1245,51,VinylSd,VinylSd
1187,31,ImStucc,ImStucc
1182,31,Wd Sdng,ImStucc
587,55,HdBoard,HdBoard


In [14]:
# replace the labels with the frequencies
X_train['Neighborhood'] = X_train['Neighborhood'].replace(to_replace=list(frequency_map3.keys()),value=list(frequency_map3.values()))



## Count or Frequency Encoding with Feature-Engine

In [15]:
# let's separate into training and testing set
X_train,X_test,y_train,y_test=train_test_split(data[['Neighborhood','Exterior1st','Exterior2nd']],data['SalePrice'],test_size=0.3)

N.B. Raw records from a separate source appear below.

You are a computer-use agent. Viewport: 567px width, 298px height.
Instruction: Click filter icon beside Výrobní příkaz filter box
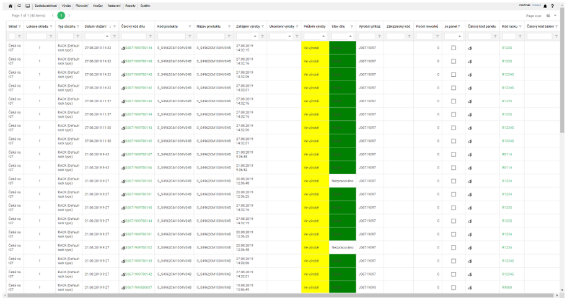click(380, 37)
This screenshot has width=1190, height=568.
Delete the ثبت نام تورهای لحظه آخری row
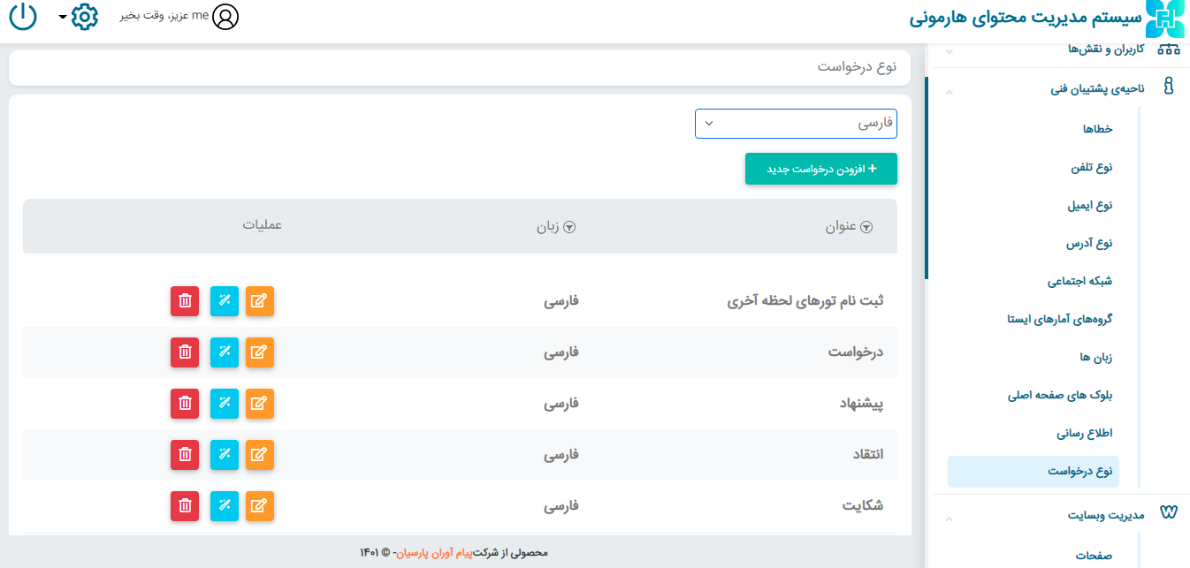point(185,301)
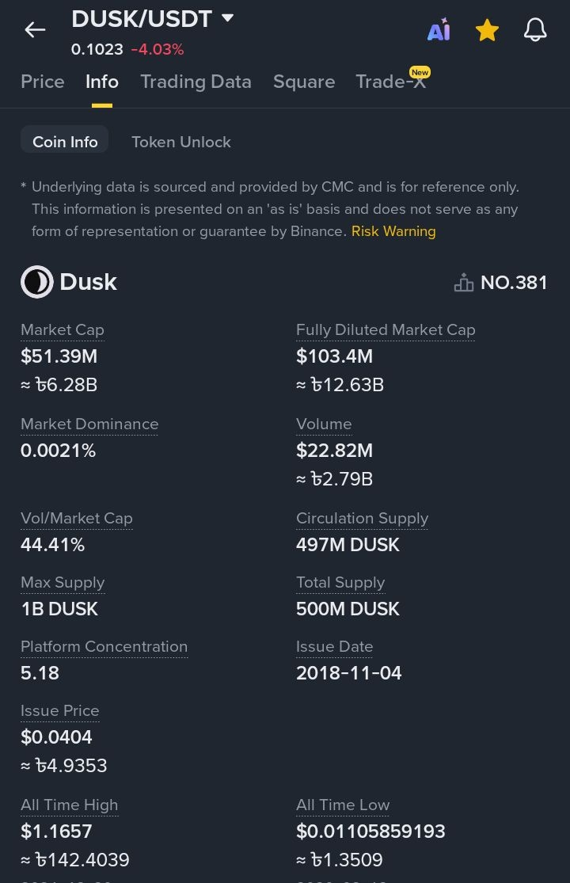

X_train.shape, X_test.shape

((1022, 3), (438, 3))

In [16]:
# let's explore the result
encoder = CountFrequencyEncoder(encoding_method='count')
X_train=encoder.fit_transform(X_train)
X_train.head()

Unnamed: 0,Neighborhood,Exterior1st,Exterior2nd
774,57,358,354
1449,13,45,44
493,165,39,139
1196,59,358,354
1140,165,154,145


**Note**

If the argument variables is left to None, then the encoder will automatically identify all categorical variables. Is that not sweet?

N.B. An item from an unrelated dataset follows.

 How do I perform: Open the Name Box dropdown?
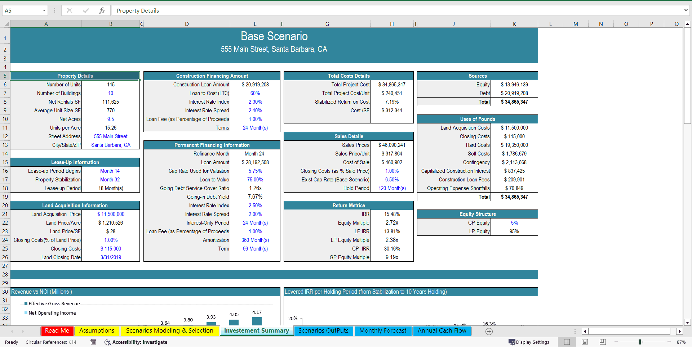point(45,10)
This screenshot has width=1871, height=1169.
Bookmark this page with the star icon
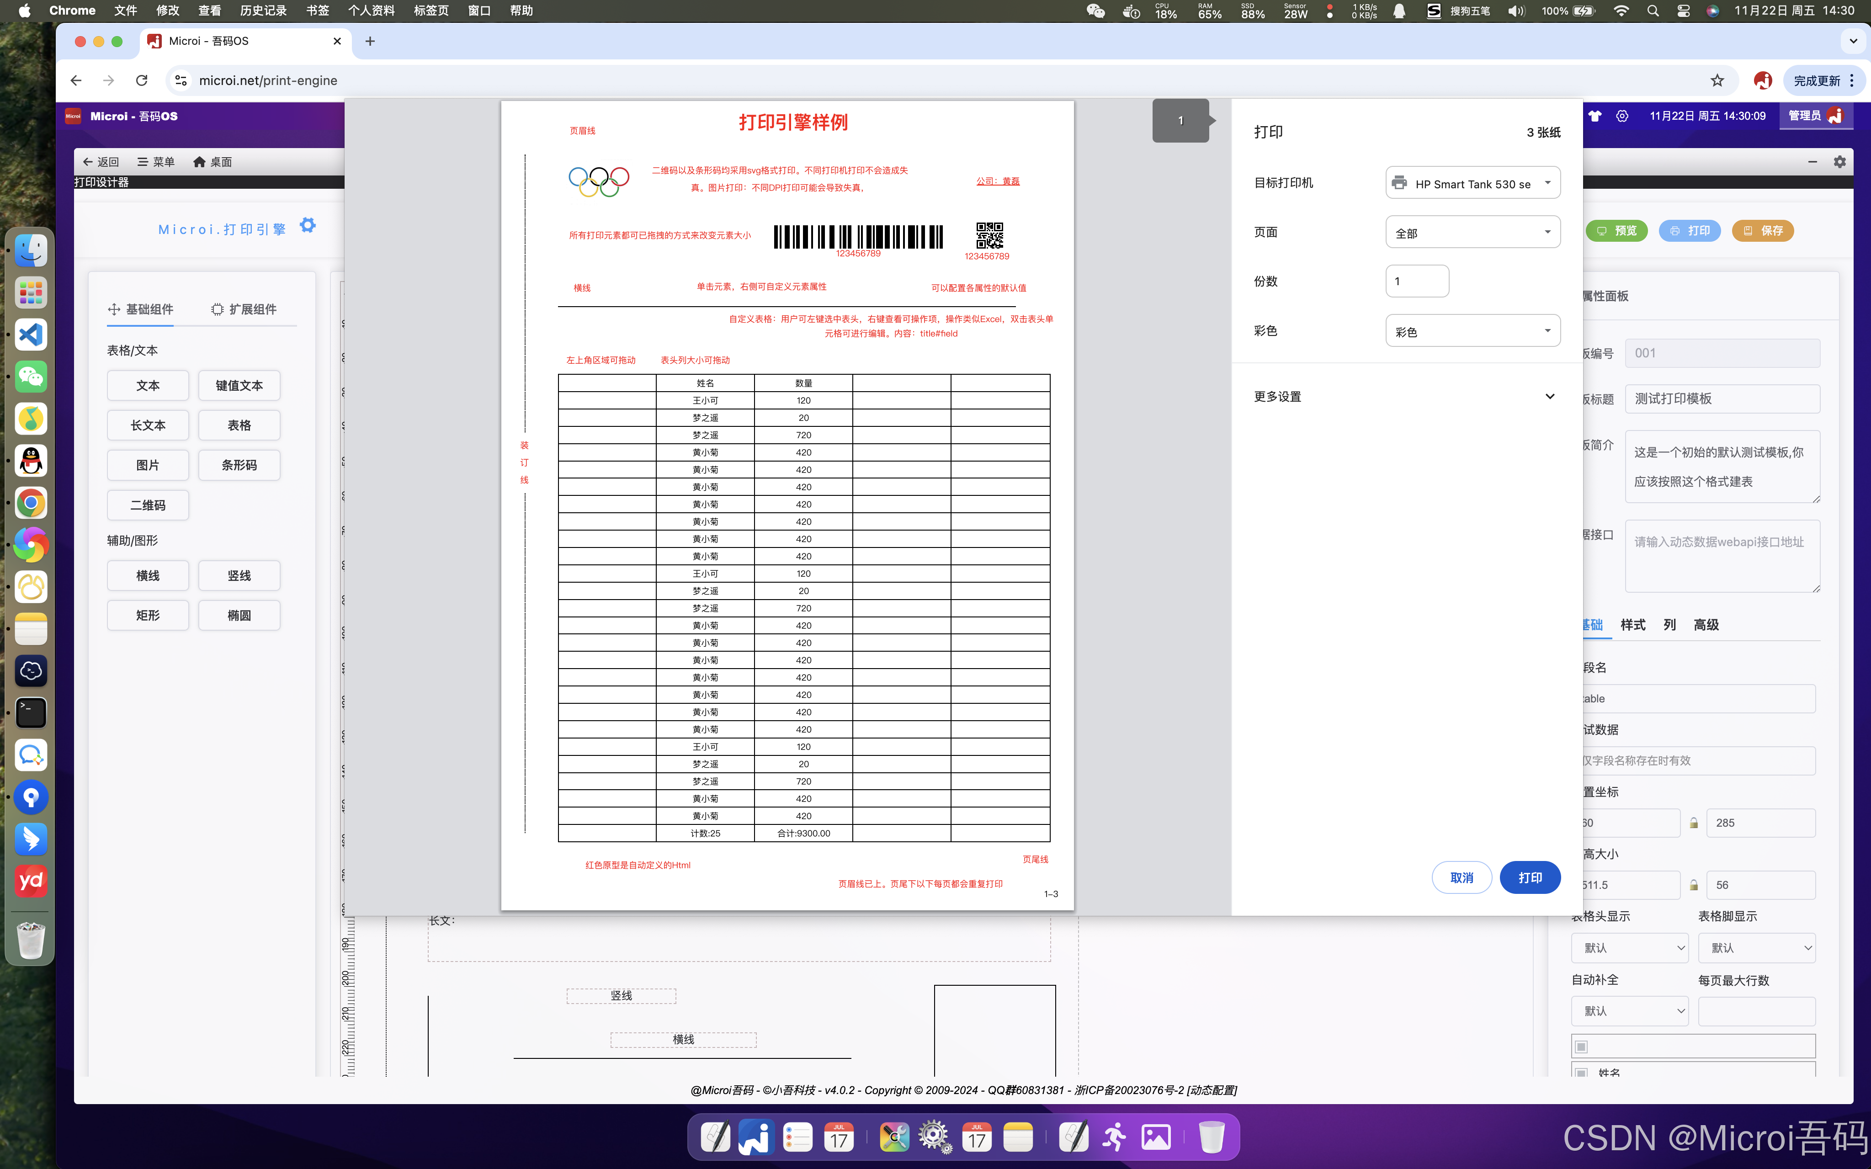1717,80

The encoder will not encode numerical variables. So if some of your numerical variables are in fact categories, you will need to re-cast them as object before using the encoder.

Note, if there is a variable in the test set, for which the encoder doesn't have a number to assigned (the category was not seen in the train set), the encoder will return an error.